[Opening Available data section]
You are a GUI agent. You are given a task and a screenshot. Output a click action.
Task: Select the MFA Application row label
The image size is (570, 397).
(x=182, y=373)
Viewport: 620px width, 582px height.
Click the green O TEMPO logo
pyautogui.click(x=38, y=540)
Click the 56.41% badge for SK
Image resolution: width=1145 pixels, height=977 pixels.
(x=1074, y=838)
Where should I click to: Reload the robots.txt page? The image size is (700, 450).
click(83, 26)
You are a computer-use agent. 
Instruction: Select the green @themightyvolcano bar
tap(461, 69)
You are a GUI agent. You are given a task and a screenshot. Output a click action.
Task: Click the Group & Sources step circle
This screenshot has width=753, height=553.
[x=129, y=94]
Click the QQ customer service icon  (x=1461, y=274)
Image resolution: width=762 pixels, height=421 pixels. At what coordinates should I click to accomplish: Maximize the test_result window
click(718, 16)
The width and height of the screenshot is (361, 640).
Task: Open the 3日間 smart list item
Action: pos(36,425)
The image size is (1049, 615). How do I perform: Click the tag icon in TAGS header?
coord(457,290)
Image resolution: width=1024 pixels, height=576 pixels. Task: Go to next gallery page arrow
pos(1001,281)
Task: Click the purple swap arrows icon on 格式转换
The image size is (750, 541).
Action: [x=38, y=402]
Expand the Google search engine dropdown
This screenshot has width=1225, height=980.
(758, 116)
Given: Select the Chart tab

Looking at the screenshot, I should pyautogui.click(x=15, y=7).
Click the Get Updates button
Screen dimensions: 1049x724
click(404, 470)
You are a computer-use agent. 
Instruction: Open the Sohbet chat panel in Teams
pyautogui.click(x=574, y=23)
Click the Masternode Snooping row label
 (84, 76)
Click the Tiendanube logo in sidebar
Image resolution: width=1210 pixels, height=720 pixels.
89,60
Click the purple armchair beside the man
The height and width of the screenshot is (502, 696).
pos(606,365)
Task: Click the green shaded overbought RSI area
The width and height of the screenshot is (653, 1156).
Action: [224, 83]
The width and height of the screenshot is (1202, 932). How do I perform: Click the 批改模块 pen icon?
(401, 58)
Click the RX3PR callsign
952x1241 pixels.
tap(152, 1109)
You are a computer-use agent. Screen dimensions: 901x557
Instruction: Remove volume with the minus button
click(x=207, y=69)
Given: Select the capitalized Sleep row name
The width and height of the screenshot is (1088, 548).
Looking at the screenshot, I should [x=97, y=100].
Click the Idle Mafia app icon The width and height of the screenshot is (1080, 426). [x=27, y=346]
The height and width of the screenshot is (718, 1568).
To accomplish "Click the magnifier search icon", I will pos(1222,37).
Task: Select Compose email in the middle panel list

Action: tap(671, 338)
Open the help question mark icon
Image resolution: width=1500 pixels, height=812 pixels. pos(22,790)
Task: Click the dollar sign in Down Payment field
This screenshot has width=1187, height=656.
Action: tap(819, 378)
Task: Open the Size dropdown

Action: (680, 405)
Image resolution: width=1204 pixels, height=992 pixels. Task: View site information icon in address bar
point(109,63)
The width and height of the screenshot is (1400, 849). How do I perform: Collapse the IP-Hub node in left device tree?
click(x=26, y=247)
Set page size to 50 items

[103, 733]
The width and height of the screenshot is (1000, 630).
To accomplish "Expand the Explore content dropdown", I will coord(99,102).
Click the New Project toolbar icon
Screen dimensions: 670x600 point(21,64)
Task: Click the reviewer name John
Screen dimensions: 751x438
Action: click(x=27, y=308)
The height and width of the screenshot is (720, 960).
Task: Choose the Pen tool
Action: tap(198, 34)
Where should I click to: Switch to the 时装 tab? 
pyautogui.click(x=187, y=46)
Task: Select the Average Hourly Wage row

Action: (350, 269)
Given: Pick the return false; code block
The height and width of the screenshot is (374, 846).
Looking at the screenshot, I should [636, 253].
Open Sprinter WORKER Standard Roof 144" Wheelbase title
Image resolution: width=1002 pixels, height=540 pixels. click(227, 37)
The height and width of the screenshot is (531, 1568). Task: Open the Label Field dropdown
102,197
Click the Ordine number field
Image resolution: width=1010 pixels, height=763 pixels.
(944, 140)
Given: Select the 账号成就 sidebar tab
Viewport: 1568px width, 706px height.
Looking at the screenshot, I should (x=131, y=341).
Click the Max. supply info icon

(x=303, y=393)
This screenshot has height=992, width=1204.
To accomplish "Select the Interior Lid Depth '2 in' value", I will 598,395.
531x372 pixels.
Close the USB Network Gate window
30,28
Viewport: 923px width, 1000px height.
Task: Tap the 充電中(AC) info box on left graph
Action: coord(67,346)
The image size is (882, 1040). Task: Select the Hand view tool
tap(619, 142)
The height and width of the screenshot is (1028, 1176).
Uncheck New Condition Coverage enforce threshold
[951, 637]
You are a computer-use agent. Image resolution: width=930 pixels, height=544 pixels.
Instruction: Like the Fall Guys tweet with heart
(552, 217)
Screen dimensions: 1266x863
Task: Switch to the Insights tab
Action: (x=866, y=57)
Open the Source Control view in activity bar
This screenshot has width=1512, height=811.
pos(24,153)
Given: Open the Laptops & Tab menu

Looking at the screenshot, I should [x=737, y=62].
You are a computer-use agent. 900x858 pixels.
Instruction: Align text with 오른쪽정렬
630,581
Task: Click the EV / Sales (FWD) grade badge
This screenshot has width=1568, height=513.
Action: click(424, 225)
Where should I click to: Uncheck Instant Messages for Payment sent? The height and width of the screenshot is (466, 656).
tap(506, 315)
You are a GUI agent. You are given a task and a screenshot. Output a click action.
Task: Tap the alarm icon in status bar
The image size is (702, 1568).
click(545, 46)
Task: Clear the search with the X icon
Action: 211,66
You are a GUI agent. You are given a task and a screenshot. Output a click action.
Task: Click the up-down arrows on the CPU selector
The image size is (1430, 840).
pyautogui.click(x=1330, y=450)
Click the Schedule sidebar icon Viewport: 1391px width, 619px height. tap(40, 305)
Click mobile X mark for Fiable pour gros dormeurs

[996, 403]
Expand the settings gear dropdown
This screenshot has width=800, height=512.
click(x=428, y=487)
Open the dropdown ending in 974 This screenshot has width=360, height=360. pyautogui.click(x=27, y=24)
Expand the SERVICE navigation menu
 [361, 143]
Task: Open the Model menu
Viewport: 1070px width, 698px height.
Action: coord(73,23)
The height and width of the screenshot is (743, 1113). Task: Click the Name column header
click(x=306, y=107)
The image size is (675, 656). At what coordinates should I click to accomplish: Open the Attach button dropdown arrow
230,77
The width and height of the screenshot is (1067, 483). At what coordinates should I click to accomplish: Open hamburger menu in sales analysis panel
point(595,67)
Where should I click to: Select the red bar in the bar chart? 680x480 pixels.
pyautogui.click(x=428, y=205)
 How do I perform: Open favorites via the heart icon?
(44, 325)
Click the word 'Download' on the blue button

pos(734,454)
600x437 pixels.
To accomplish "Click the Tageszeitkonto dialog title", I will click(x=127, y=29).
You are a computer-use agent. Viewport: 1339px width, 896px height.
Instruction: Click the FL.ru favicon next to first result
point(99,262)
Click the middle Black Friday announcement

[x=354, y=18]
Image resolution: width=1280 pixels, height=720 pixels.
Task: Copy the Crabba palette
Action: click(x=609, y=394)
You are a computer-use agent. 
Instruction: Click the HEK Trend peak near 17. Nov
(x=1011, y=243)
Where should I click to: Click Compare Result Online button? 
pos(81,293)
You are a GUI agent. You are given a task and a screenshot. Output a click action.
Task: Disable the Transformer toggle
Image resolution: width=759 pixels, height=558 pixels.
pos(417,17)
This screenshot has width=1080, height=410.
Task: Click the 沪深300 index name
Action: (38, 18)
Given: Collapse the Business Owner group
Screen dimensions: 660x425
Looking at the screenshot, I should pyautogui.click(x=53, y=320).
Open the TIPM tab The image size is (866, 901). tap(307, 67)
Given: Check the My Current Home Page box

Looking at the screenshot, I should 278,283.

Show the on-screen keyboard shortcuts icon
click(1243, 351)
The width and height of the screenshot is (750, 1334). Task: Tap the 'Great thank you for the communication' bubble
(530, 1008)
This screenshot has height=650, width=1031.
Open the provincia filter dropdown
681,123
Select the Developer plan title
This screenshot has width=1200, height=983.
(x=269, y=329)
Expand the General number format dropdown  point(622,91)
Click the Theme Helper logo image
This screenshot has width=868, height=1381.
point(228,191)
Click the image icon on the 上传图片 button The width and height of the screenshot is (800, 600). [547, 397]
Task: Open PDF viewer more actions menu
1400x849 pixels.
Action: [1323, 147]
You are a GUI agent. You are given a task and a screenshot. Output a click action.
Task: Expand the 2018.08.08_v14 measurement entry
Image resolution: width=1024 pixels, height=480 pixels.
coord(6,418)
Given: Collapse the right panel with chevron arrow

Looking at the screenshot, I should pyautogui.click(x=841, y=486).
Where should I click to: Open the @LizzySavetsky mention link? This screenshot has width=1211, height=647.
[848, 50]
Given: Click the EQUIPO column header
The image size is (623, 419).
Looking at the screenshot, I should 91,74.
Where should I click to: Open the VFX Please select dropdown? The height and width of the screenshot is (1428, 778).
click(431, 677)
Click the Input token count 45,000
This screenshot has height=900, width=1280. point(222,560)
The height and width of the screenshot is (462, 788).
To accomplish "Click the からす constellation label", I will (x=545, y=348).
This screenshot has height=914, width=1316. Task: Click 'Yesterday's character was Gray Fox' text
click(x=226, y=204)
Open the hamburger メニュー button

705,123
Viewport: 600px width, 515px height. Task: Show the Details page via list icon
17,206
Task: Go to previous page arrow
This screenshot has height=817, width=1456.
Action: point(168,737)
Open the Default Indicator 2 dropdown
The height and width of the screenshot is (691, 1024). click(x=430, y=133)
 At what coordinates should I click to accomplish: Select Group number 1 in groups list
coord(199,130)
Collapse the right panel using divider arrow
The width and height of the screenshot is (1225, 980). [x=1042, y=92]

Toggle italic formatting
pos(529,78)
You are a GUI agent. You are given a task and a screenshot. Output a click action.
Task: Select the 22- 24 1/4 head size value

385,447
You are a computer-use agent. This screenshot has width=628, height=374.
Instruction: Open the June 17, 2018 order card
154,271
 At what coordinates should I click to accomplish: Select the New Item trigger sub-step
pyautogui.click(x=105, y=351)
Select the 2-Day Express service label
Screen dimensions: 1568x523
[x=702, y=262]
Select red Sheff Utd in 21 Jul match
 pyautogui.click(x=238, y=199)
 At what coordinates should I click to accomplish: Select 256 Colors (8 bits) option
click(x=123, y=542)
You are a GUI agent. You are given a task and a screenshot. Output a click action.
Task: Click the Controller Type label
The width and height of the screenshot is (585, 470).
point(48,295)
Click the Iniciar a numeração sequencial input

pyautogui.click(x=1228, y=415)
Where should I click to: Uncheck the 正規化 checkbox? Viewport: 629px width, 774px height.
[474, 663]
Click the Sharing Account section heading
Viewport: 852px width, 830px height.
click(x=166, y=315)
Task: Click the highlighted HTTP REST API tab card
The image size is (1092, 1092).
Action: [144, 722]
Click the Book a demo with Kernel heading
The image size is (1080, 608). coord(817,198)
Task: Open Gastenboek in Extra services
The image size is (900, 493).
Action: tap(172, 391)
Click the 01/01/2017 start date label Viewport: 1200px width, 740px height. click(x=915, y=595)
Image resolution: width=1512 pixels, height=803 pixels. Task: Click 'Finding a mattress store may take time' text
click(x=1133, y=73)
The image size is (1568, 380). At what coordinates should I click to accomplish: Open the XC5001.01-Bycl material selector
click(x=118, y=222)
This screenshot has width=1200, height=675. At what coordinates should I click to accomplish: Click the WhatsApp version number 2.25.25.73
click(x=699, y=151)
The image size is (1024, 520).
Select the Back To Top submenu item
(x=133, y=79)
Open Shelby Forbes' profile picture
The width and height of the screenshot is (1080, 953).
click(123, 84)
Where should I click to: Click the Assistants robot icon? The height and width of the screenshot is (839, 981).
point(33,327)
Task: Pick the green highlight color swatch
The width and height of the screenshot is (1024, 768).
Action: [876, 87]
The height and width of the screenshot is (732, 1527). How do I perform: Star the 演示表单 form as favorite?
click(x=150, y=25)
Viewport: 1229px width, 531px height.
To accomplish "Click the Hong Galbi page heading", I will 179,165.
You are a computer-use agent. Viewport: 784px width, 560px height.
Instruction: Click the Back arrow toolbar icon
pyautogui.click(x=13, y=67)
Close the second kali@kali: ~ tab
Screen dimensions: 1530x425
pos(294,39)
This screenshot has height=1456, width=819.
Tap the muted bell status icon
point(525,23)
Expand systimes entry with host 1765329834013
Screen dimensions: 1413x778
[Closing Available data section]
Exercise directions. Retype the records above, but only those lines that fall between the line containing "Click the purple armchair beside the man" and the line containing "Click the RX3PR callsign", with both of those lines included, exactly as written.

Result of the task.
Click the purple armchair beside the man
The height and width of the screenshot is (502, 696).
pos(606,365)
Task: Click the green shaded overbought RSI area
The width and height of the screenshot is (653, 1156).
Action: [224, 83]
The width and height of the screenshot is (1202, 932). How do I perform: Click the 批改模块 pen icon?
(401, 58)
Click the RX3PR callsign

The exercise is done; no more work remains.